A STATEMENT performance was required after the Ayr United debacle of the week before and that is exactly what the Wee County faithful were given.

After being so easily brushed aside by the Honest Men on their own ground, Alloa delivered the perfect retort to the doubters as they put in a diligent defensive display to secure a precious point in Fife.

It could so easily have been so much more and had they built on unlikely hero Adam Brown’s second half thunderbolt no one would have begrudged them taking all three points.
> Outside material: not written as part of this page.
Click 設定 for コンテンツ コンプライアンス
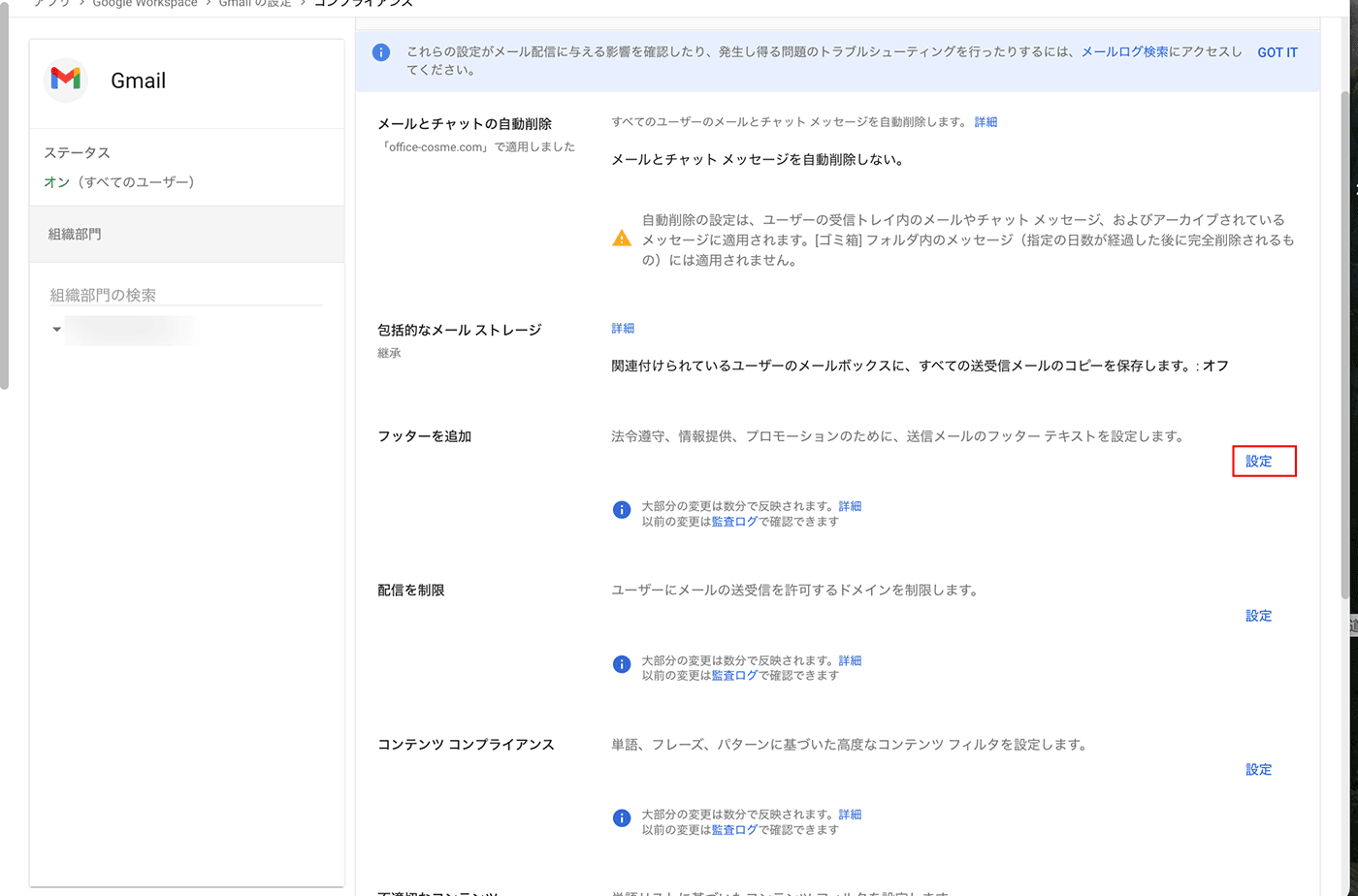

This was a display built on everything which has made this team so good over the years; tirelessness off the ball and in the likes of Iain Flannigan - in his 200th game for the Wasps - composure on it.

Stevie Hetherington, so often Flannigan’s trust midfield deputy, covered every blade of grass for the cause. But that was true of all of Peter Grant’s men. Whenever a black shirted jersey beat the first line of Alloa’s rearguard, the Wasps were there to swarm their opponents, regain possession and start an attack.

In terms of statements, Brown’s first goal for the Wasps was the type of brilliance concomitant with the best of them. He was only in the starting line-up due to Liam Dick’s injury, but he made sure to stamp his mark on the game, picking up Kevin O’Hara’s pass, drifting in from the left and rifling an unstoppable shot into the top corner in the second half’s infancy.

It was a goal worthy of Alloa’s first half display and sent the visiting fans into raptures.

This made it all the more painful when Andy Graham and Robbie Deas parted to let Kyle Turner wrongfoot Jamie MacDonald for an equaliser in Dunfermline’s next attack.

The Wasps could rightly cry for a Kevin Nesbit handball in the build-up under the new rules, but they could have so easily prevented Turner from getting his strike away had they saved their pleas for a stop in play.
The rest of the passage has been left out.